- Job: Which lines in the data below contain the string "Lake"? Locate every one and copy each line in full, treating case as significant.

- Provided material:
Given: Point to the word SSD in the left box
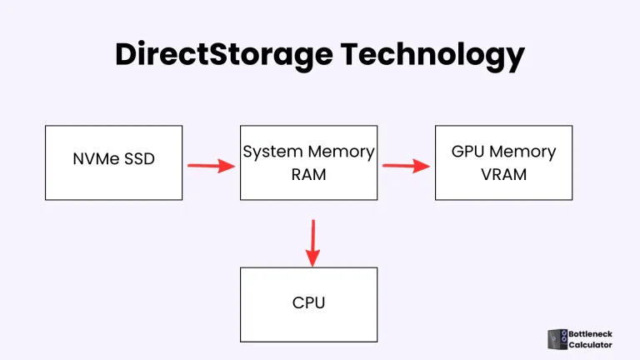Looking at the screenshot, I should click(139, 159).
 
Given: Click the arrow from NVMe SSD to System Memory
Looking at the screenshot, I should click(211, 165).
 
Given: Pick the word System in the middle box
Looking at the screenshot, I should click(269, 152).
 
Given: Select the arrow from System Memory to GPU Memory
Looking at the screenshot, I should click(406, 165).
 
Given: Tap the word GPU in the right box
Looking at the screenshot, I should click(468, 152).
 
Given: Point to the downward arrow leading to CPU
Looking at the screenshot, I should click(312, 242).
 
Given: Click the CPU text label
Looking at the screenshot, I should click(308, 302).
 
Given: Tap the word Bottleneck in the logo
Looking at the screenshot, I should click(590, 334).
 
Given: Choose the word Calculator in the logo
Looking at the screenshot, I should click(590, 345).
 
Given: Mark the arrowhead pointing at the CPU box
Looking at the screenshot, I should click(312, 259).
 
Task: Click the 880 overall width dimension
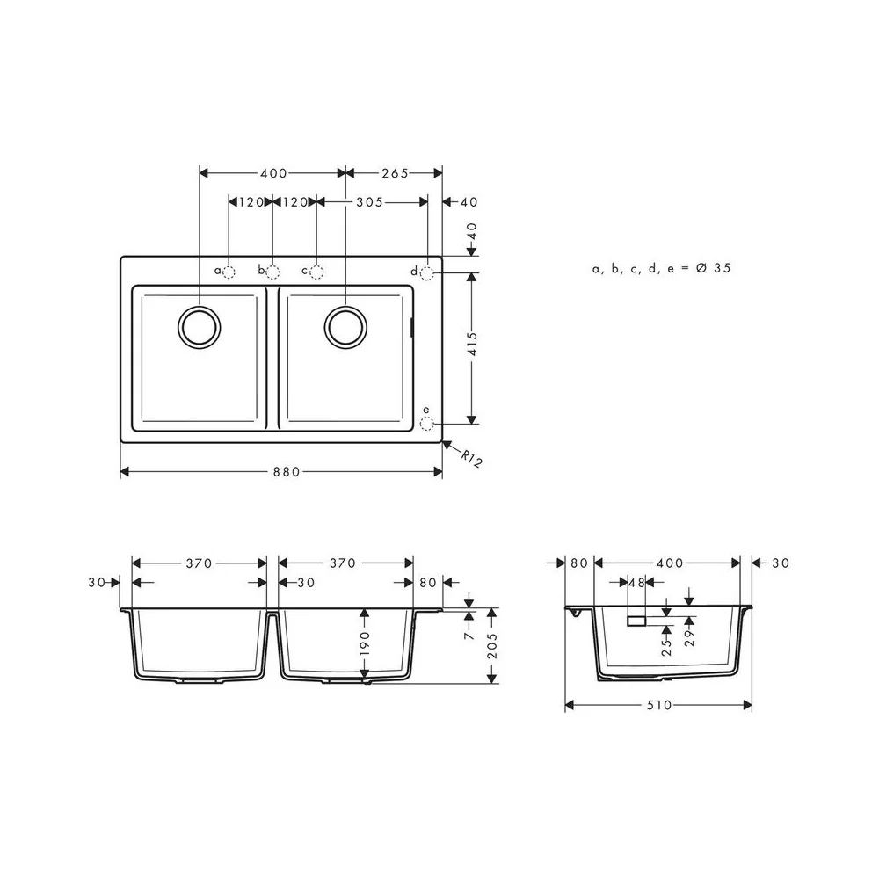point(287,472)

* * *

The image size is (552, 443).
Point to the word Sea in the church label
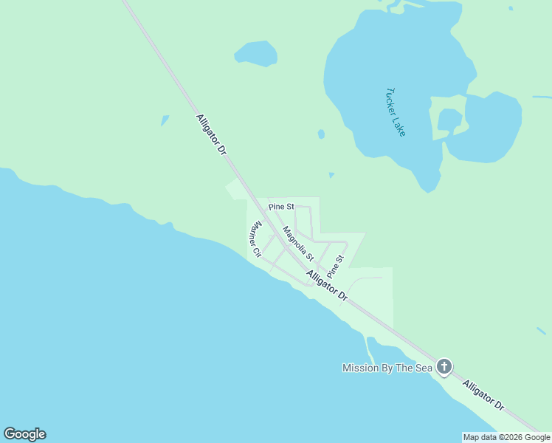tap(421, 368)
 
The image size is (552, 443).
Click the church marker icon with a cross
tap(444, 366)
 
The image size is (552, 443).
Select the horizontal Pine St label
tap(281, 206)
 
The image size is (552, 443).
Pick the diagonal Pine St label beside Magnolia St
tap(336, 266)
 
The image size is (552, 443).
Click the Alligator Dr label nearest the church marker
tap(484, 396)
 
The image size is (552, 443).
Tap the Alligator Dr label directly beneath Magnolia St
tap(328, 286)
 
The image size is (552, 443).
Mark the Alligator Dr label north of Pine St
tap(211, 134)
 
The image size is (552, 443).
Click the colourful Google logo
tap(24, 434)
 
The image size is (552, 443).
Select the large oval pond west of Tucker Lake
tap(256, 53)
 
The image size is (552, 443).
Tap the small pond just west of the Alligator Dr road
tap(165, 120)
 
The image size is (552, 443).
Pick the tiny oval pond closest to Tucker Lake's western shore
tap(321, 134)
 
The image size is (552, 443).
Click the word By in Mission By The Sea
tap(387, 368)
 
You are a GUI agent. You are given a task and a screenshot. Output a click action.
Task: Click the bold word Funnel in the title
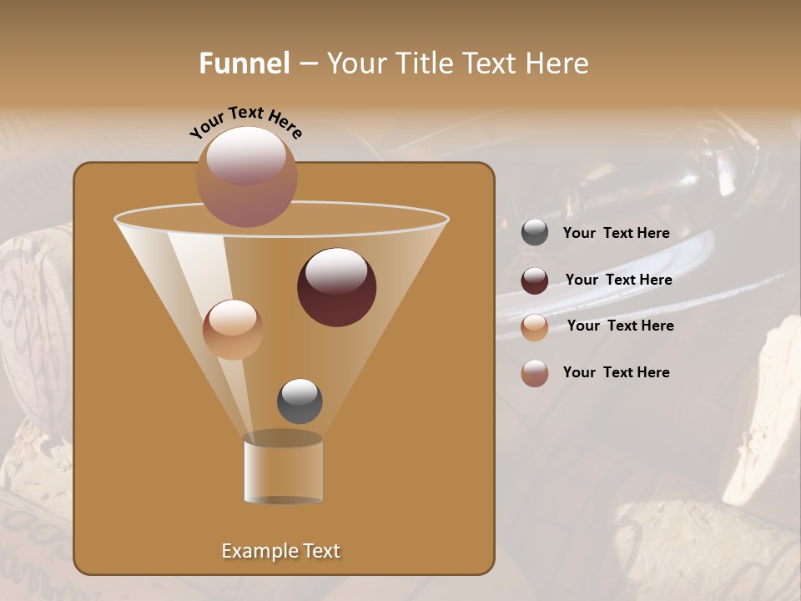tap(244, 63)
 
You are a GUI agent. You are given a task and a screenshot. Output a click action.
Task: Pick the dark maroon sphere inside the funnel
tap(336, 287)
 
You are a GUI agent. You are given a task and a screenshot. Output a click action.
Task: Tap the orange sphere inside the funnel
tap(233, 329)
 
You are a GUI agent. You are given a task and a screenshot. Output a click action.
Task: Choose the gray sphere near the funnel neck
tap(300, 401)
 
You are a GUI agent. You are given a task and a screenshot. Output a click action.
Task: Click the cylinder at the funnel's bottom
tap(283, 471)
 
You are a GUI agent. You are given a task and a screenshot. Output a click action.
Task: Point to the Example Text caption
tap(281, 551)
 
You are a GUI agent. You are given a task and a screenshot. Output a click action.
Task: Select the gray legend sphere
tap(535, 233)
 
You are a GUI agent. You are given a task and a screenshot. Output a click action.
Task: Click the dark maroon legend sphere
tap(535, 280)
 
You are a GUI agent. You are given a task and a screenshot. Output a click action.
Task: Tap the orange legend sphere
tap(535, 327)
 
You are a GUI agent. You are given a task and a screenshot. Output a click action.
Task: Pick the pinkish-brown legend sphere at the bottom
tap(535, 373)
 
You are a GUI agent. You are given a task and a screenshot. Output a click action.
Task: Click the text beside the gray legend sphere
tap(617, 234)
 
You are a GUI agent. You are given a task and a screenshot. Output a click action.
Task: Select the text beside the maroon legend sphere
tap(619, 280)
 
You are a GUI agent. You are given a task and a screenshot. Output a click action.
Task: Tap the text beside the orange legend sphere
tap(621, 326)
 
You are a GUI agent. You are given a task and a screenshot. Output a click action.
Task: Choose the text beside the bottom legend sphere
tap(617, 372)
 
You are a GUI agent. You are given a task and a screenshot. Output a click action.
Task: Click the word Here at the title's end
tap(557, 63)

---

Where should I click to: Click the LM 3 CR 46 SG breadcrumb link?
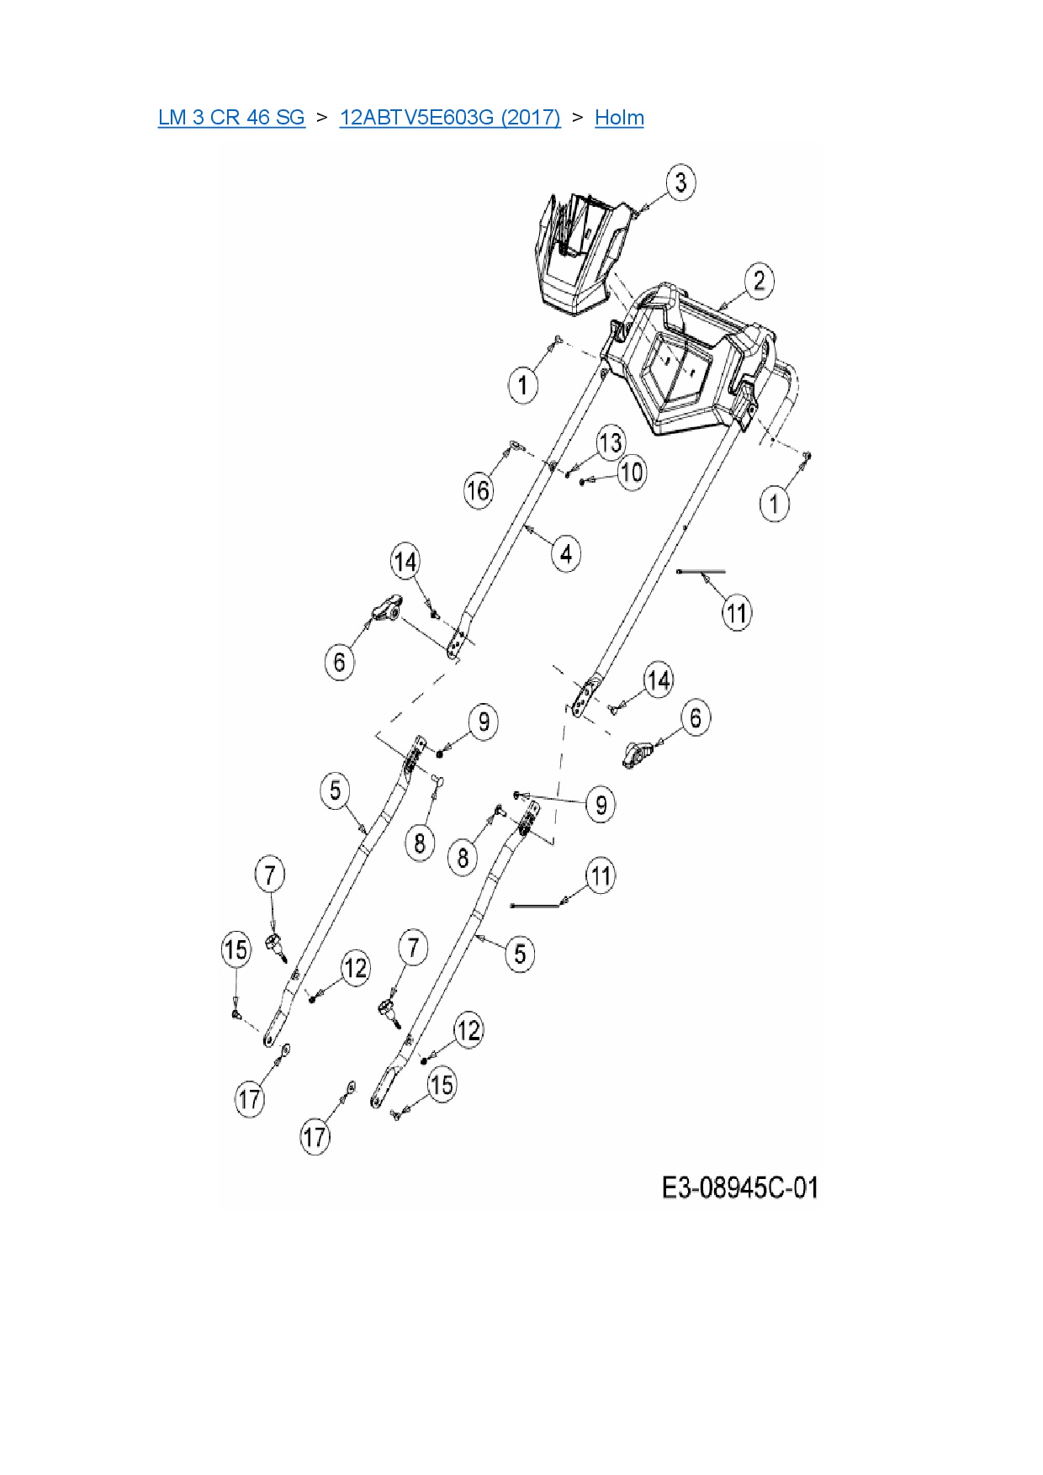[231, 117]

- Solution below:
Select the large oval pond west of Tucker Lake
Pick the tiny oval pond closest to Tucker Lake's western shore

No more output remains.